25. The adaptive model partitioning deployment system for heterogeneous hardware according to claim 24, characterized in that: The adaptive scheduling module is also used to collect the running status data of each computing unit in the heterogeneous hardware cluster, and analyze whether there are any abnormalities in each computing unit based on the running status data, and identify abnormal computing units.

26. The adaptive model partitioning deployment system for heterogeneous hardware according to claim 25, characterized in that: The operational status data includes resource utilization data and hardware health indicator data, and the hardware health indicator data includes one or more of the following: temperature of the computing unit, power consumption, and hardware error count.

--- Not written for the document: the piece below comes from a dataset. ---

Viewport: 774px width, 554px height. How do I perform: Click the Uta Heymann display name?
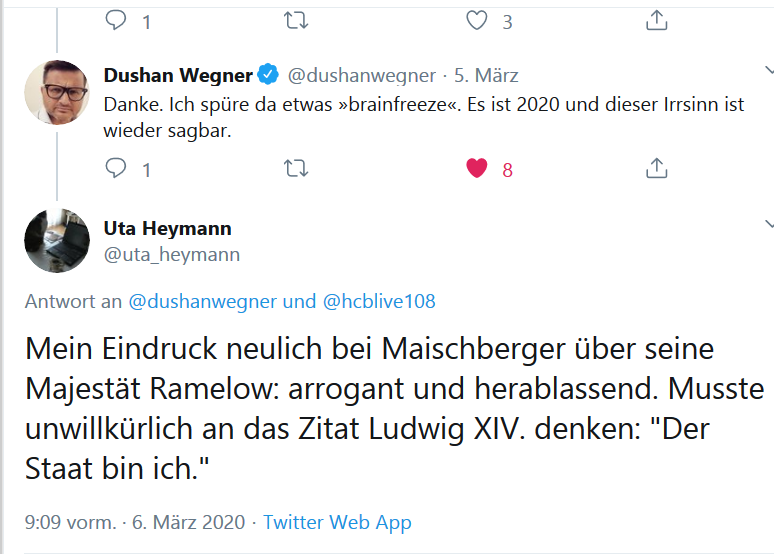coord(168,229)
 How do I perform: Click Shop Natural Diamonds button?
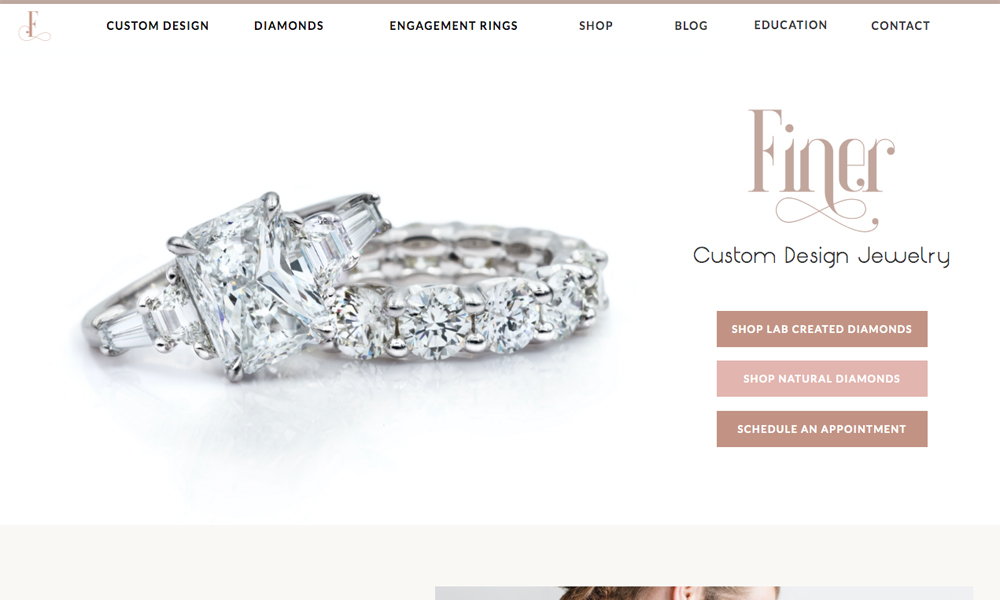tap(821, 379)
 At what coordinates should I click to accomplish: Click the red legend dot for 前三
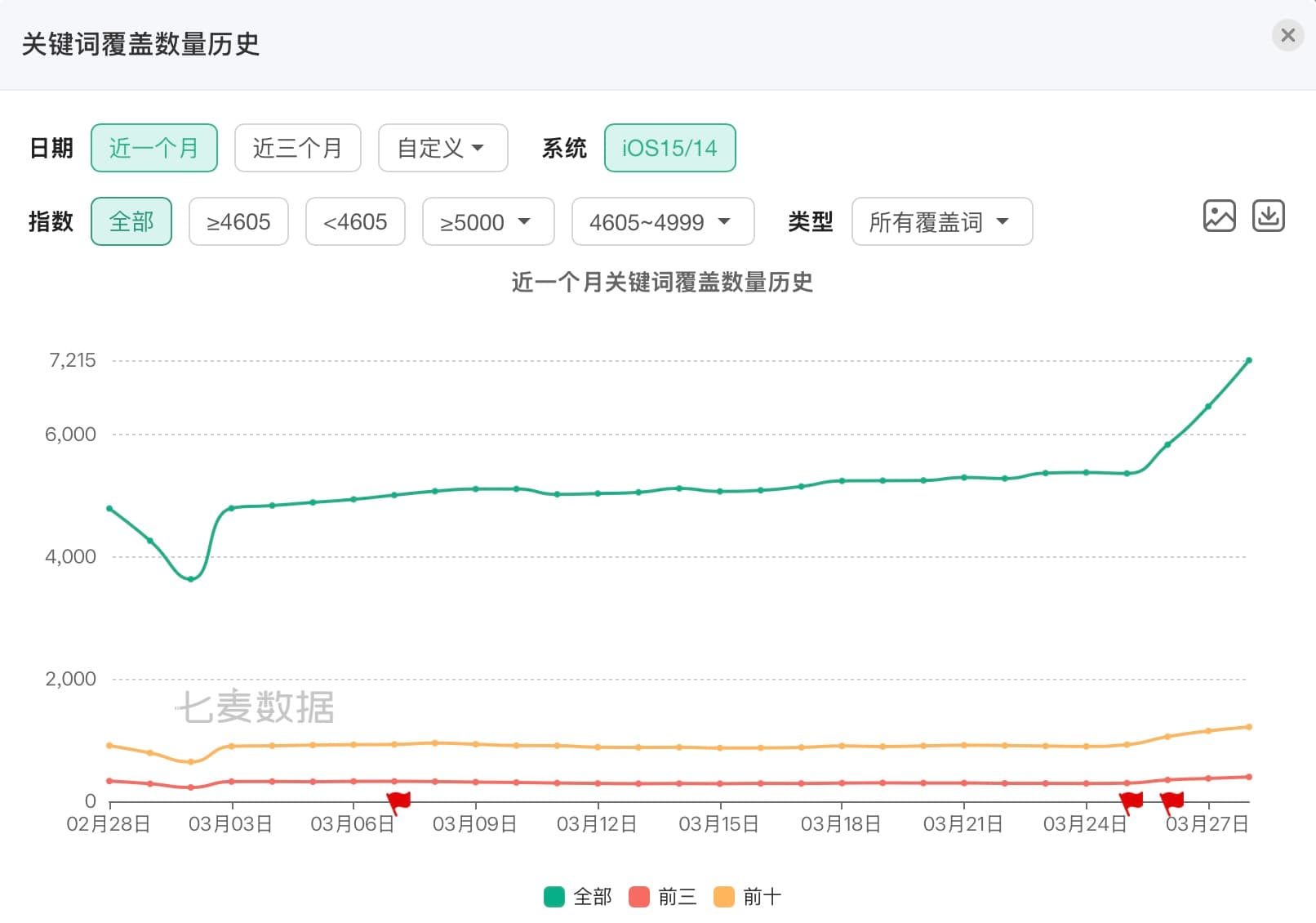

27. The adaptive model partitioning deployment system for heterogeneous hardware according to claim 24, characterized in that: The adaptive model partitioning deployment method for heterogeneous hardware as described in any one of claims 1 to 23 above is used.

28. A storage medium for storing computer-executable instructions, characterized in that: When the computer-executable instructions are executed, they implement the adaptive model partitioning deployment method for heterogeneous hardware as described in any one of claims 1 to 23.

29. A computer program product, characterized in that: The computer program product includes a computer program that, when executed by a processor, implements the adaptive model partitioning deployment method for heterogeneous hardware as described in any one of claims 1 to 23.